> **TEXT**:
Truss and beam bridges are both popular design options for pedestrians, bicyclists, equestrians, and lightweight vehicles. However, since they have similar characteristics, it can be challenging to determine which one is better suited for your project. This article will explain how a truss bridge works and compare it to a beam bridge. Then we’ll provide additional information on what to expect if you select Areté Structures as your bridge supplier and manufacturer.
How Does a Truss Bridge Work When Compared to a Beam Bridge?
Understanding how a truss bridge works compared to a beam bridge can help you determine which bridge will be the right option for your project.
A truss bridge is a load-bearing structure. Using the following design techniques, it can hold the weight from above by directing it to the foundation below. Every truss bridge contains vertical, horizontal, and diagonal members. The horizontal members, also known as chords, help reinforce the bridge to support the weight. The top chords are in compression, while the bottom chords are in tension. The diagonal (and sometimes the vertical) members will connect to the chords to transfer the compression and tension forces. Then the resultant triangular shapes are part of the truss bridge’s unique design. The trusses give the structure the strength it needs to handle the load, often with less raw materials & weight than that of a beam bridge. The bridge is supported by an abutment at each end of the truss where the load is transferred to the ground.
A beam bridge is a simple structural form which means its span is supported by an abutment or pier at each end. Each bridge contains a set of horizontal beams (typically I-beams) which are connected to abutments located at each end of the structure. During the load transfer, the forces from the walking deck are transferred down the beams then to the abutments supported by the ground.
To summarize the main points, both truss and beam pedestrian bridges are excellent options for trails, parks, and community spaces.
Truss bridges are ideal options for pedestrian bridges with:
- Longer span designs of 30 to 200 feet
- Heavier loads i.e. accommodating vehicles
- A visually appealing design
Beam bridges are ideal options for pedestrian bridges with:
- Shorter span designs of 30 feet long or less
- Moderate load conditions (i.e. accommodating lightweight vehicles)
- A great economical alternative
- Ease of installation
What to Expect with an Areté Structures Bridge?
Each supplier and manufacturer have a specific process they follow when creating and designing bridges. At Areté Structures, when our team begins designing a bridge, we take into consideration the following factors.
- Use criteria
- Total span needed
- Total width needed
- The expected design load of live,dead, and environmental loads
- Live loads include foot, bike, equestrian, or lightweight vehicle traffic
- Dead loads include the structure’s weight, and decking
- Loading due to anticipated weather conditions (snow or wind)
- Reviewing the environment for bodies of water or potential flooding
Once our team receives the above information, they will begin the planning process. Both truss and beam bridges contain specific fundamental elements included in their designs.
The Areté Structures truss bridge includes five essential parts:
- Foundation/abutments and piers
- Floor beams and outriggers
The Areté Structures beam bridge includes four essential parts:
- Foundation/abutments and piers
Preferred Material of Choice: FRP
Most Areté Structures pedestrian bridges are constructed from fiber reinforced polymer (FRP). FRP is a composite material that involves a pultrusion process, which pulls glass strands through a die that’s then embedded in a polymer. That process creates a durable product which engineers will use in structural applications.

> **SUPPLIED RECORDS**:
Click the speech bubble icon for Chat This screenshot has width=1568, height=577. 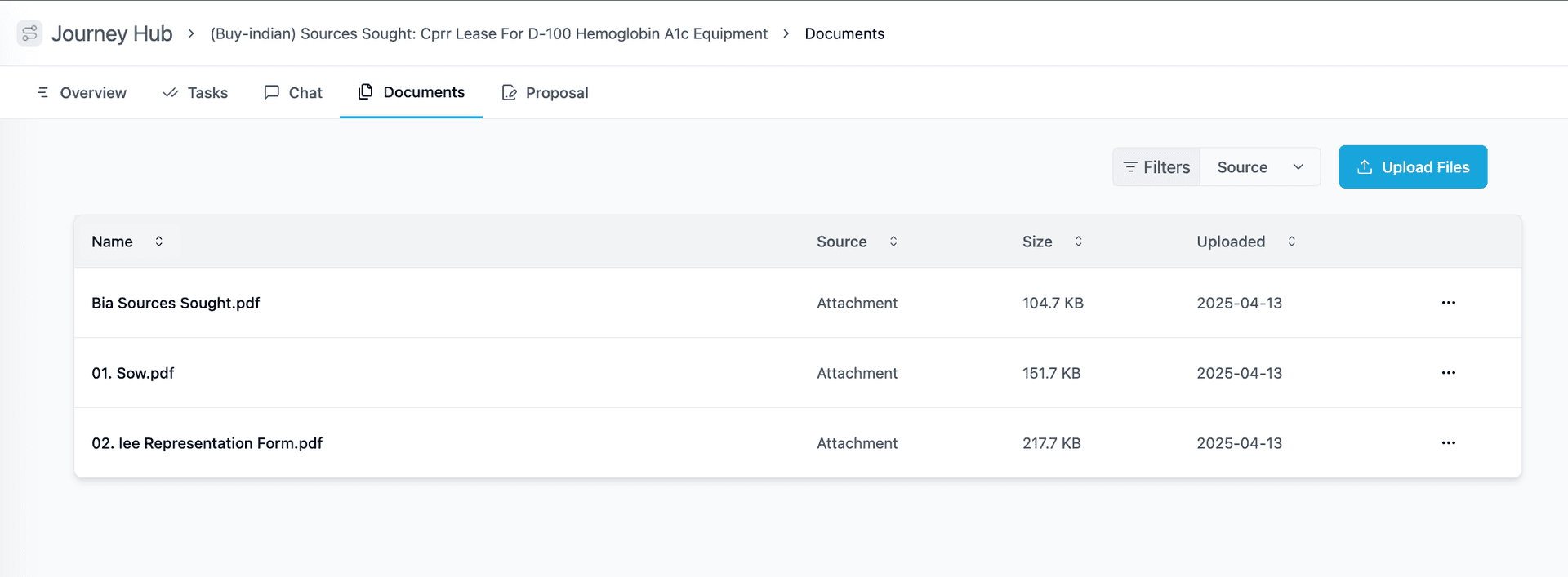click(272, 92)
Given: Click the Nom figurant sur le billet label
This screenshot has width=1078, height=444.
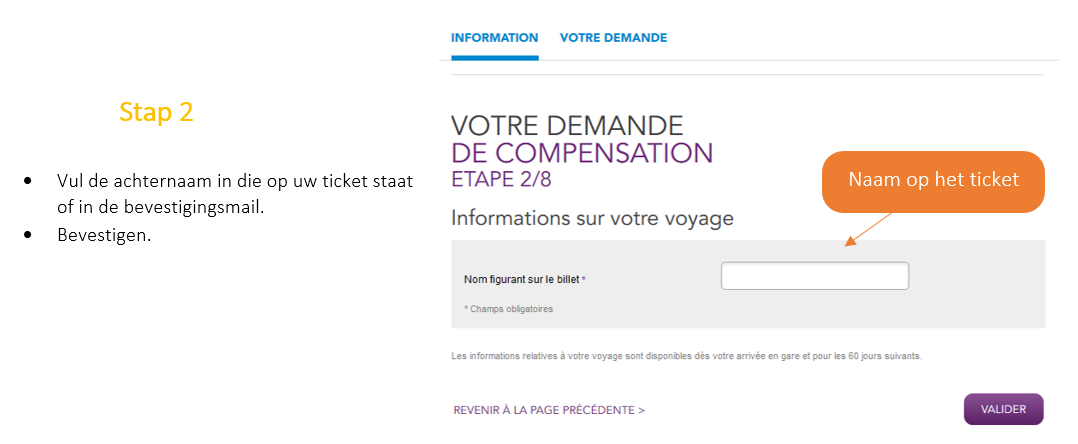Looking at the screenshot, I should 521,279.
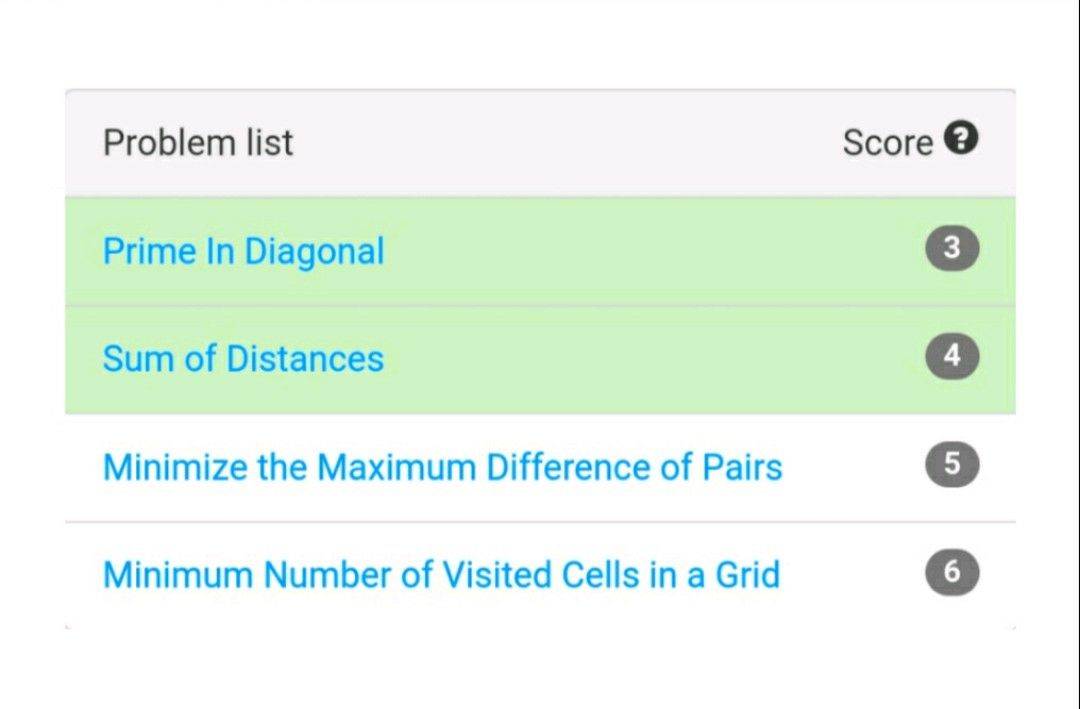Click the Problem list header title
The width and height of the screenshot is (1080, 709).
198,143
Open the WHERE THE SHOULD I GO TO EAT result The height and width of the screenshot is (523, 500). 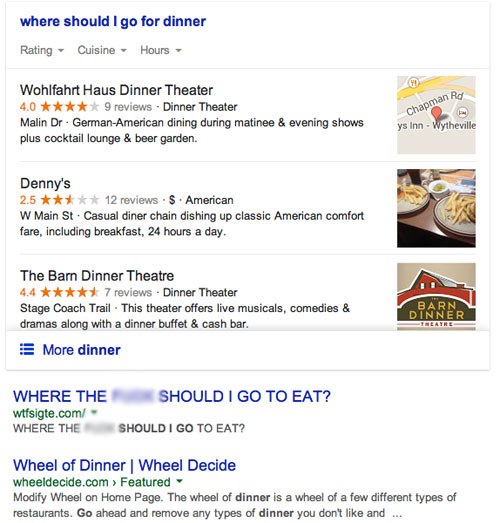[x=172, y=396]
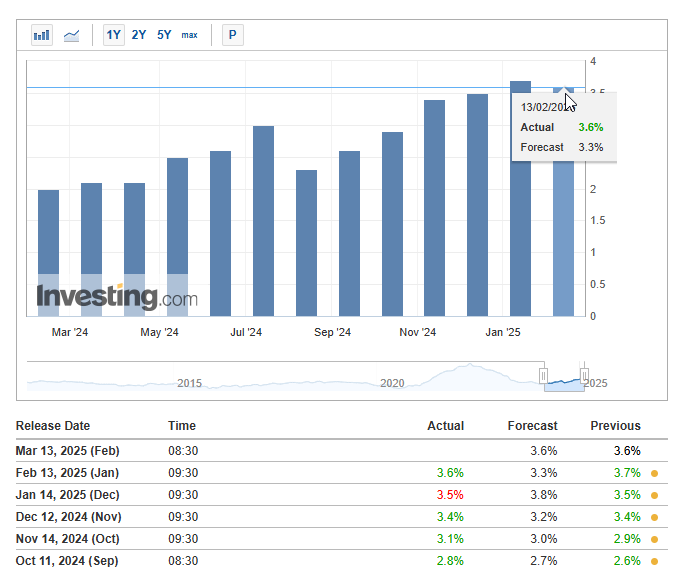This screenshot has width=673, height=579.
Task: Click the orange dot in Oct 11, 2024 row
Action: (655, 561)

> **TASK LIST**:
**a.** In the bridge article, which chords of a truss bridge are in tension?
**b.** Continue the article on truss and beam bridges, starting after its final sentence.

> **IN RESPONSE**:
**a.** The bottom chords.

**b.**
FRP advantages include:
- Extreme lightweight properties
- Simple to transport, including remote areas
- Quick assembly using an inexperienced crew with hand tools
- 100+ year lifespan with minimal maintenance
Which Bridge is Right for You?
How Does a Truss Bridge Work?
A truss bridge is a load-bearing structure that contains multiple vertical, horizontal, and diagonal members. Two horizontal “chord” members are connected by smaller members on each side of the bridge. The members are often configured in triangular shapes to transfer forces efficiently through a structure to maximize the strength of the structure using minimal materials. The full assembly of these members is called a “truss”. There are two trusses per bridge, with the walking deck connected to each bottom chord. The trusses support the bridge and its weight over large span areas.
When selecting the chord member for a pedestrian bridge truss, typically I-Beams are used. By connecting two beams with a triangular frame in the middle, we effectively create one large beam several feet high. By adding interior support abutments or bents, multiple span bridges can be created that effectively have no limit in length. The top truss chord can also act as a handrail with pedestrian bridges, adding aesthetic appeal.
Every truss has a top chord and a bottom chord, which are the horizontal members. Top chords are in compression, bottom chords are in tension. Diagonals and/or verticals connect the top and bottom chords. These members may be in compression or tension. The configuration of the members can vary widely; however, there are several classic designs. The most common truss designs include the Pratt, the Warren, the Bowstring, and the Howe.
At Arete Structures, our most common truss bridge design is the Howe, where all the diagonal members are in compression.
Structurally, Arete Structures truss bridges contain five fundamental elements:
- Foundation/abutments and piers (for multi-span)
- Floor beams and outriggers that connect and support the two trusses
- Stringers sit on top of the floor beams and support the decking
When designing a truss bridge consider and review the design and environmental factors below.
- The use criteria
- How far the bridge needs to span (e.g. across a stream)
- Width needed (just foot traffic vs light vehicle)
- Design load (both live load and dead loads)
- Live loads include:
- Expected foot traffic
- Expected bike, equestrian, or lightweight vehicle traffic
- Dead loads include:
- Weight of the structure itself
- Decking (wood, FRP, etc.)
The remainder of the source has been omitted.